South Africa must start to act not only in the national interest, but also in the interest of the rest of Africa, Home Affairs Minister Nkosazana Dlamini-Zuma told a gathering of the ANC Women’s League in Pretoria.

Dlamini-Zuma was elected to be the chairperson of the African Union Commission (AUC), which serves as the secretariat of the AU in Addis Ababa, Ethiopia.

Dlamini-Zuma is a member of the national executive committee of the league and was asked to address the members to explain her new position.

“As South Africa we must locate ourselves in pan-Africanism and not just our national interest,” she told the 600-strong crowd in the Pretoria City Hall yesterday.

She gave background about the development of the African continent, saying “things went wrong with the introduction of slavery”.

“Africa was robbed of its finest sons and daughters; the fittest were taken away to cultivate land for the imperialist countries. It was the most barbaric way of racism.

"It is only when you define people as an inferior race that you can trade them. Those who did that thought we were subhuman.”

But, she said, the tide turned when the Organisation for African Unity (OAU) was formed and later transformed itself into the AU in 2002.

The AU was launched by former president Thabo Mbeki in Durban and had presided over many crises in Africa, with various degrees of success.

Now she hopes to build an AU that is more responsive to crises and is committed to improving on the work of her predecessor, former Gabonese foreign minister Jean Ping.

Dlamini-Zuma emphasised that the AU must ensure the Pan-African Parliament (PAP), which is located in Midrand, must get legislative powers.

“It is envisioned that in future the PAP can make laws for all our countries,” she said.

But that will be only one of many issues she will need to tackle when she takes up her seat in Addis Ababa in September.
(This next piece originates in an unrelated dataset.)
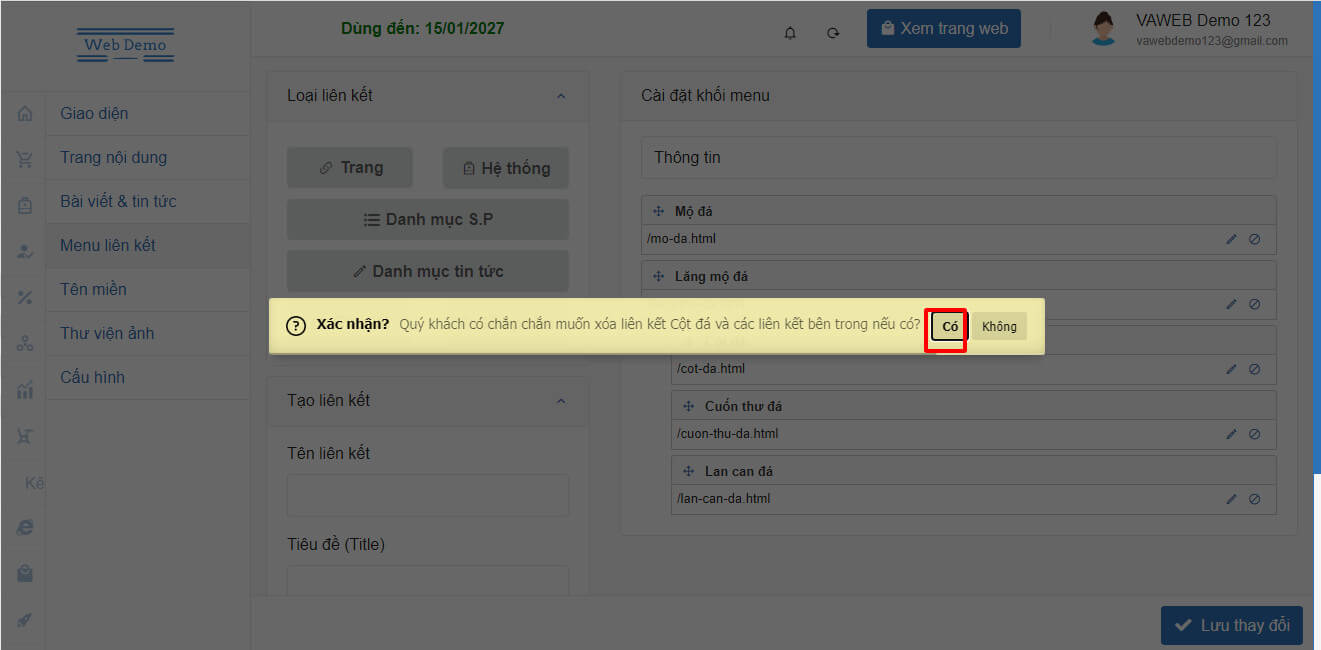1321x650 pixels.
Task: Click the Lưu thay đổi save button
Action: click(1231, 625)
First on her agenda would be to get Guinea-Bissau and Mali, which suffered from recent coups, back on track.

The situation in the east of the Democratic Republic of the Congo will also warrant urgent attention, as it is becoming increasingly clear that the Rwandan government may be involved in fuelling the violence.
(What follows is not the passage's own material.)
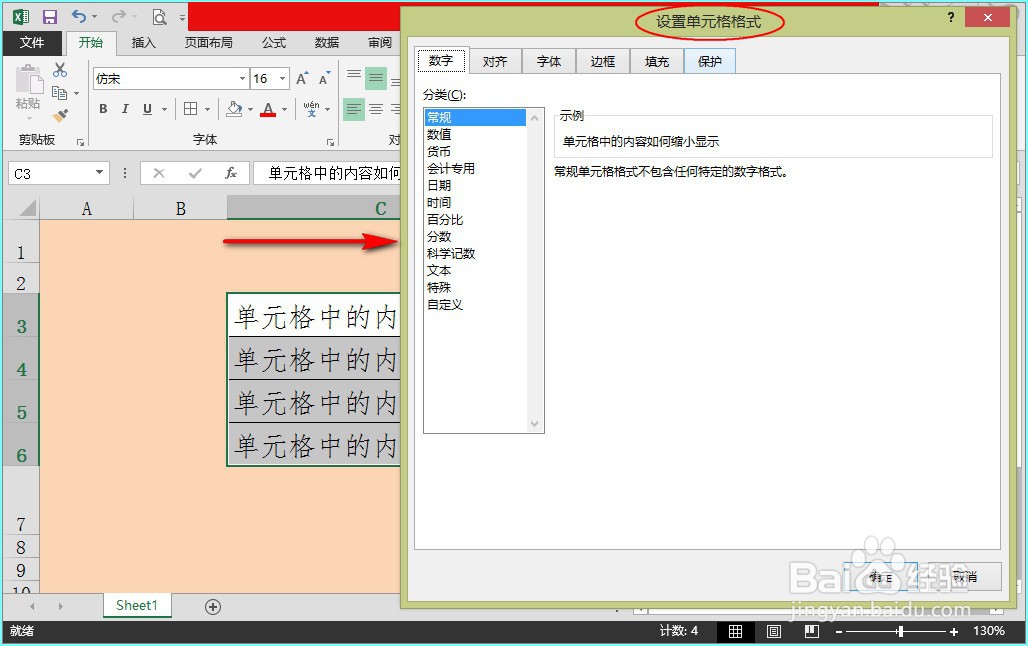Select the 科学记数 format category
1028x646 pixels.
coord(449,253)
A major cleanup at the headquarters will be needed, where there are many vacancies that Dlamini-Zuma will fill with competent staff.

She will also need to navigate complicated relationships with countries like China, Britain and the US, which all support the AU financially.

The event in Pretoria ended on a lighter note with International Relations Minister Maite Nkoana-Mashabane taking the lead with dancing to traditional music.